Por que uma Universidade? – Um governo que faz “política social” de ingresso ao ensino superior através do endividamento dos mais pobres, via Fies, certamente não enxergará mérito algum no projeto de Universidade Intercultural que atenda os povos originários, e que não tenha fins mercadológicos. Esse é mais um dos muitos obstáculos para a implantação de uma universidade indígena autônoma no Brasil. A luta intercultural se ampliou desde a primeira ocupação do prédio do antigo Museu do Índio, em 2006, por isso, os índios da Resistência consideram rebaixado o projeto de um Centro Cultural comparado à criação de uma Universidade que pese política e ideologicamente dentro da histórica luta étnico-racial no Brasil e mundo.

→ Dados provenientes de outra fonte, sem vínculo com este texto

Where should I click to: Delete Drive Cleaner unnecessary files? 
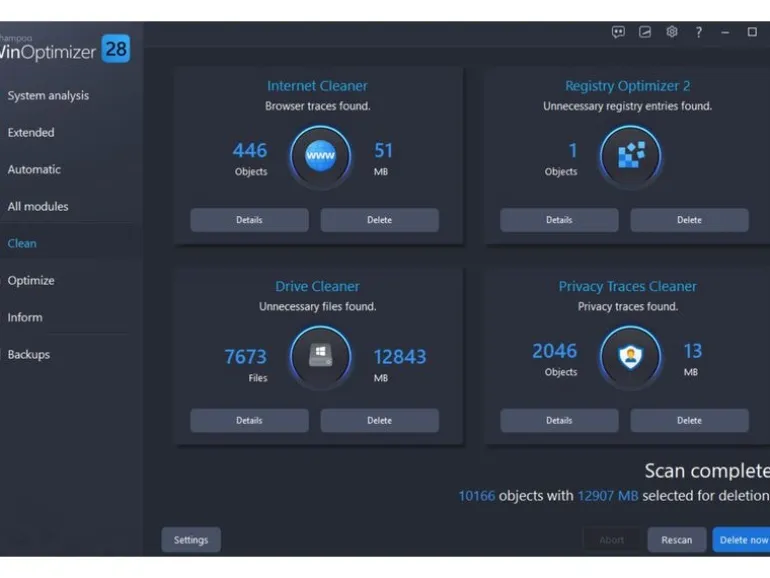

Entre os Curupaitianos, felizes com a “boa nova” da privatização do Complexo Maracanã, nenhum deles se pergunta o porquê das dezenas de centros de referência e museus dedicados à história e à memória dos originários, rapidamente sucateados, e nenhuma instituição na qual esses povos possam dividir e trocar conhecimentos com a sociedade.
A verdadeira luta racial é classista – Aos olhos dos índios pacificados, tudo bem dividir o terreno de mais de 14 mil metros quadrados “doado” pelo Duque de Saxe, no final do século XIX, com os empresários do futebol e do entretenimento. Nem foram eles, os responsáveis pela perseguição que sofreram durante os 7 anos de ocupação da Aldeia Maracanã… Nem foi para agradá-los que Sergio Cabral e Adriana Rattes empenharam-se na divisão e conquista do grupo e que, agora, oferecem casa própria em troca de sua adesão ao projeto rebaixado do Centro Cultural, a ser erguido com os recursos públicos que ajuizarão a campanha eleitoral de Cabral, Pezão e Cia.

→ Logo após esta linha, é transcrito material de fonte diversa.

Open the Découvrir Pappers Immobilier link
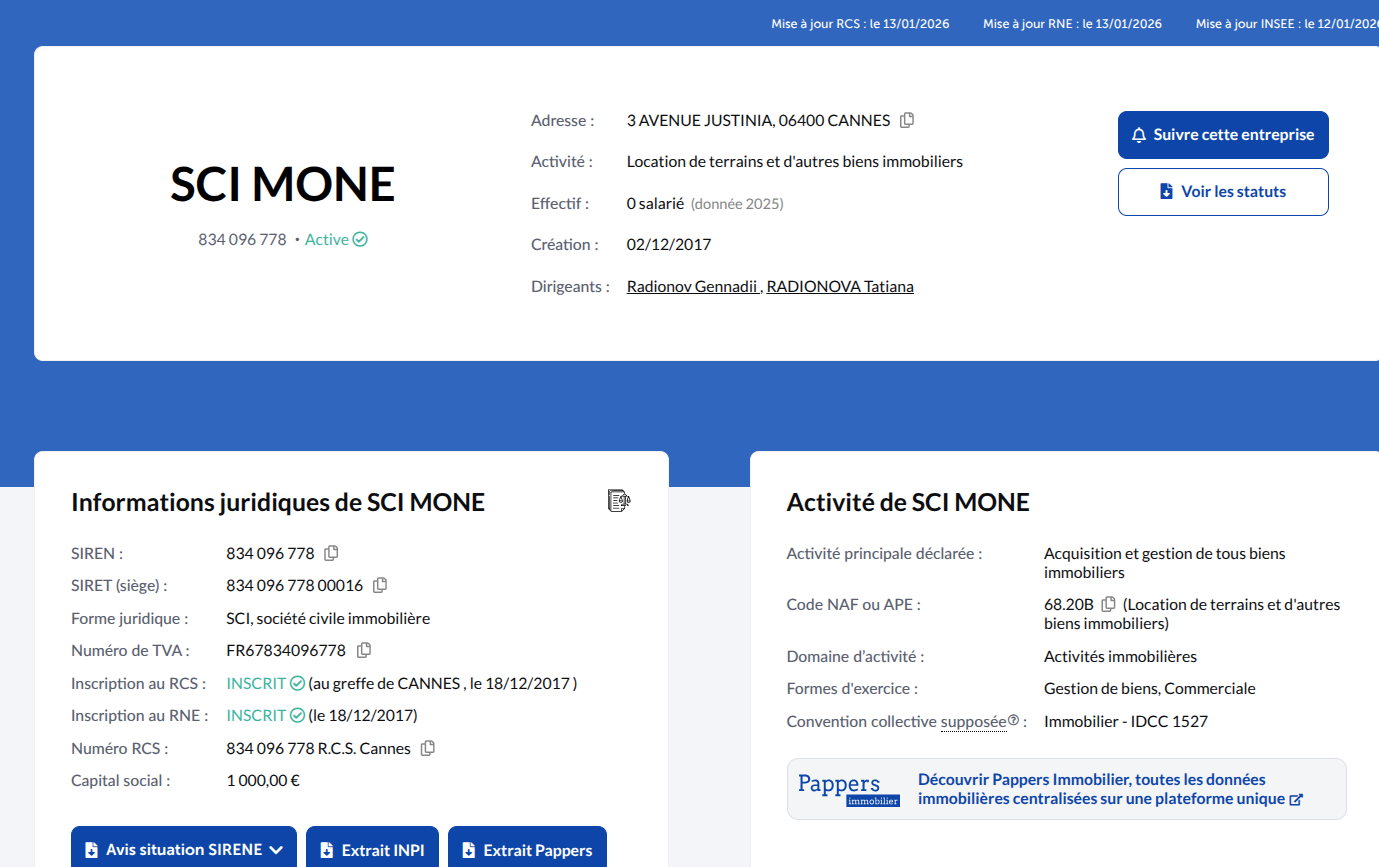1110,789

A vergonhosa conciliação de interesses e de classes faz parte do jogo, da experiência renovada do escambo colonial. Mal conseguem perceber, os Curupaitianos, que se ainda existe a possibilidade de criação de um Centro Cultural, isso eles devem aos parentes da Resistência e aos militantes negras e negros das favelas cariocas, aos impactados pelas remoções de Manguinhos e outras comunidades, aos punks, aos camponeses, aos pescadores sem mar, sem rio, sem mangue, aos quilombolas, enfim, a todxs que são convidados a participarem do processo de construção e vivência da Universidade Indígena. Como quem reza na cartilha da história oficial e louva os bustos de bronze, os heróis do Curupaiti são o Marechal Rondon e o Duque de Saxe. Este último, genro do Pedro II, figura nos inventários como doador do imóvel à Coroa para o desenvolvimento da pesquisa de sementes e das culturas do sertão brasileiro. Os índios pacificados, sem comprometimento com a sua ancestralidade, esquecem que todo o patrimônio elevado até o Império só foi possível devido a escravização de índios e negros. Para os que lutam e resistem, e não separam a luta racial da classista, o prédio do antigo Museu do Índio não foi um presente de um nobre ao povo, mas, sim, uma devolução simbólica, em tempos de crise do projeto colonial, como forma de repassar a responsabilidade do imóvel para a União.